Feyenoord i NEC zmierzą się w niedzielę w finale Pucharu Holandii. Drużyna z Nijmegen dotarła do finału cztery razy, lecz nigdy nie zdobyła trofeum. Z kolei Rotterdamczycy triumfowali w tym turnieju trzynaście razy. Były bramkarz Feyenoordu, Joop Hiele, odegrał kluczową rolę w zwycięskim finale z Ajaksem w 1980 roku, broniąc rzutu karnego.
- Na początku nie szło nam dobrze – wspomina Hiele pierwszy w historii Klasyk w finale. - Ajax był lepszym zespołem i objął prowadzenie dzięki bramce Franka Arnesena.
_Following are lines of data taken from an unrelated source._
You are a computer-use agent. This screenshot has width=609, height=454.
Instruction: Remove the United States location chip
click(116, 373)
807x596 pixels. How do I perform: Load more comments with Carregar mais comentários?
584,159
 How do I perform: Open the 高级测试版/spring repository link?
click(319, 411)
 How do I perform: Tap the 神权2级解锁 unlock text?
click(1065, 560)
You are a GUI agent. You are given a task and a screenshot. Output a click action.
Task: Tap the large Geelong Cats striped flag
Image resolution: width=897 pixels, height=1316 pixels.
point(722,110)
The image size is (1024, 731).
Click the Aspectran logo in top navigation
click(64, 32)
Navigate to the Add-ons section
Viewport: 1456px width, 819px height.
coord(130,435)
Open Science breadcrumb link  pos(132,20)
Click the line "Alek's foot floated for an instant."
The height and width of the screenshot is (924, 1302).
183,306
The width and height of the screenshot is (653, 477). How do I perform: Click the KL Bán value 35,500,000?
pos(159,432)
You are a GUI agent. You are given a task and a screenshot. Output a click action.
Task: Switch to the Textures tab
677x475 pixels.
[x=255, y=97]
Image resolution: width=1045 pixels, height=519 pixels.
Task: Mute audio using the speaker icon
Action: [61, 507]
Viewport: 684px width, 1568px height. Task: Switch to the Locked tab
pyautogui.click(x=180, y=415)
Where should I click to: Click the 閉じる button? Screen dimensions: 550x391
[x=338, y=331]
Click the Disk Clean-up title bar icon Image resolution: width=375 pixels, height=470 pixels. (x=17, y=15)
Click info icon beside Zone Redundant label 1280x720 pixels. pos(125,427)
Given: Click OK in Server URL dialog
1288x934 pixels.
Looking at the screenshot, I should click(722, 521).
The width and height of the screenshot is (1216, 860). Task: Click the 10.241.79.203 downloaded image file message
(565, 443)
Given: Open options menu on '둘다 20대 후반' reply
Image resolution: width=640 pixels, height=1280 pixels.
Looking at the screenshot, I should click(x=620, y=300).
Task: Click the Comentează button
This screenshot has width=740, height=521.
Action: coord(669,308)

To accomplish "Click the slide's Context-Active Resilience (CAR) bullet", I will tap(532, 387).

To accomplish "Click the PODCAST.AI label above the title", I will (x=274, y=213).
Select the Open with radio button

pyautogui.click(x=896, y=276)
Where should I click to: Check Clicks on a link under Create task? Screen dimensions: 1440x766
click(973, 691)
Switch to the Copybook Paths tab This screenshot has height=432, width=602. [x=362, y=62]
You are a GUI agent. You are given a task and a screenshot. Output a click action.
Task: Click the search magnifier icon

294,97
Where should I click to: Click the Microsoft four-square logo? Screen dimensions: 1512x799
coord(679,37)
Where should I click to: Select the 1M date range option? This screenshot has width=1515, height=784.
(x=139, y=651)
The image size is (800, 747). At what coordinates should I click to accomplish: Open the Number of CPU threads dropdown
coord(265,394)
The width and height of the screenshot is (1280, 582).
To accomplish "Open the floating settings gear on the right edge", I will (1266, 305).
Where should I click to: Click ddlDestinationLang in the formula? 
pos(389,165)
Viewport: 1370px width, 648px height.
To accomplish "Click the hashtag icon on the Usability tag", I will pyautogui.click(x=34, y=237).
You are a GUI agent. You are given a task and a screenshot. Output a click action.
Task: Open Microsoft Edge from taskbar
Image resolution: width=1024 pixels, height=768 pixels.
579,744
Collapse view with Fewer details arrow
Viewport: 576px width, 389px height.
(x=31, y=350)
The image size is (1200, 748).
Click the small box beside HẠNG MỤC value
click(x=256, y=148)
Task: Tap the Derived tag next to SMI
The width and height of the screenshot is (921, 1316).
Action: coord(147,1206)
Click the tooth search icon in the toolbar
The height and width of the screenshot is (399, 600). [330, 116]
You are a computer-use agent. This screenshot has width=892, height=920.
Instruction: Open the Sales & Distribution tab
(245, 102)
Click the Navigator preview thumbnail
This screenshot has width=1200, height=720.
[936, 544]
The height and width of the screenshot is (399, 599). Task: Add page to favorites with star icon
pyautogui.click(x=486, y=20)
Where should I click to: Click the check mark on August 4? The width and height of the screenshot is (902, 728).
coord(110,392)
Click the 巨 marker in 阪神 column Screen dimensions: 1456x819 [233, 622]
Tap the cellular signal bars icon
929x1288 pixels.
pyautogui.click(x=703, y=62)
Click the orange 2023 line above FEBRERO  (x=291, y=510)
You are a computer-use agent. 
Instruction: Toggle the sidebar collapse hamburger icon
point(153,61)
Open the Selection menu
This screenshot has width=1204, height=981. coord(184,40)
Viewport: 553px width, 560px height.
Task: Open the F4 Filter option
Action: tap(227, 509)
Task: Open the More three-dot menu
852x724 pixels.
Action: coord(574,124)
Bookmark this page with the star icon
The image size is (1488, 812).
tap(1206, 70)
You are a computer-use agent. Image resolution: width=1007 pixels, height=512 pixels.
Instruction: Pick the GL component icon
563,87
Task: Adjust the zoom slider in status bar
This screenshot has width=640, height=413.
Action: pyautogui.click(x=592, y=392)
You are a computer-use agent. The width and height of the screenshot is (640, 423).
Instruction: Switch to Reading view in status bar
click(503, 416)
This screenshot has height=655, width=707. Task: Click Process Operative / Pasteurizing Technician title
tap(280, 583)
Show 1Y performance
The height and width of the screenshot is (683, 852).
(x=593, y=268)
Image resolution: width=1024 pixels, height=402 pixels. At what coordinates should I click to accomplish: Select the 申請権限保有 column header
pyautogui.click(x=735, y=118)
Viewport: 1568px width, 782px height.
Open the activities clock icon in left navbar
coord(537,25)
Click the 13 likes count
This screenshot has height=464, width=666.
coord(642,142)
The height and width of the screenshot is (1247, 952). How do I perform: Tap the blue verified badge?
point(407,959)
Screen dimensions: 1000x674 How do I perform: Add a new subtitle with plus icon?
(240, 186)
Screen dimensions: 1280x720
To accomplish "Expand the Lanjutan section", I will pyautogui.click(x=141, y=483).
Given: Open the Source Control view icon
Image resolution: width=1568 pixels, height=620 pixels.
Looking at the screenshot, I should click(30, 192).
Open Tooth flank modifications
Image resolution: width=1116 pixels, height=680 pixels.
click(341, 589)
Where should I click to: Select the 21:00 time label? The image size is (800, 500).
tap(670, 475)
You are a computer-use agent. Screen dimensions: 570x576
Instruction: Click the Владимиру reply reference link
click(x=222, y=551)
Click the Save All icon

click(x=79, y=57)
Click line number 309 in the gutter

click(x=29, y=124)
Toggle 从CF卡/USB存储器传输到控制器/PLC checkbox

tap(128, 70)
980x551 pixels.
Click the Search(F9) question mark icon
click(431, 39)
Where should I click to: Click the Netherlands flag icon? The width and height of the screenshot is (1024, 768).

Potem mieli rzut karny. Karel Bonsink nie czuł się zbyt dobrze w tym meczu, podobnie jak Arnesen, ale Bonsink i tak chciał wykonać rzut karny, a ja zatrzymałem go nogą. To utrzymało nas w grze i w końcu sytuacja się odwróciła i wygraliśmy 3:1. To bardzo miłe dla klubu, drużyny, kibiców, ale także dla mnie, że udało się zatrzymać ten rzut karny w tak ważnym momencie.
Hiele rozegrał w sumie 376 meczów w barwach Feyenoordu i zdobył kilka trofeów. Finał z 1980 roku na zawsze pozostanie w pamięci tego rodowitego mieszkańca Rotterdamu. - To było moje pierwsze trofeum wywalczone z Feyenoordem. W tamtych czasach klub nie zdobywał wielu trofeów, więc to był wyjątkowy moment. Łącznie dwa razy zdobyłem puchar i raz zostałem mistrzem. To wspaniałe osiągnięcia, ale jestem dumny z całej mojej kariery. Przez 12 lat broniłem bramki Feyenoordu, co może powiedzieć niewielu.
Oprócz tego, że Hiele z wielką przyjemnością wspomina swoją karierę, wciąż z uwagą obserwuje Feyenoord. Szczególnie kwestia bramkarzy przyciąga jego uwagę. Decyzja trenera Arne Slota o wystawieniu Timona Wellenreuthera w niedzielę wydaje się dla Hiele logiczna. - W pewnym sensie rozumiem tę decyzję. Wellenreuther spisywał się dobrze w ostatnim czasie. Pozytywnie mnie zaskoczył. Slot zostawia go póki co w spokoju, zwłaszcza że Justin nie grał jeszcze po kontuzji.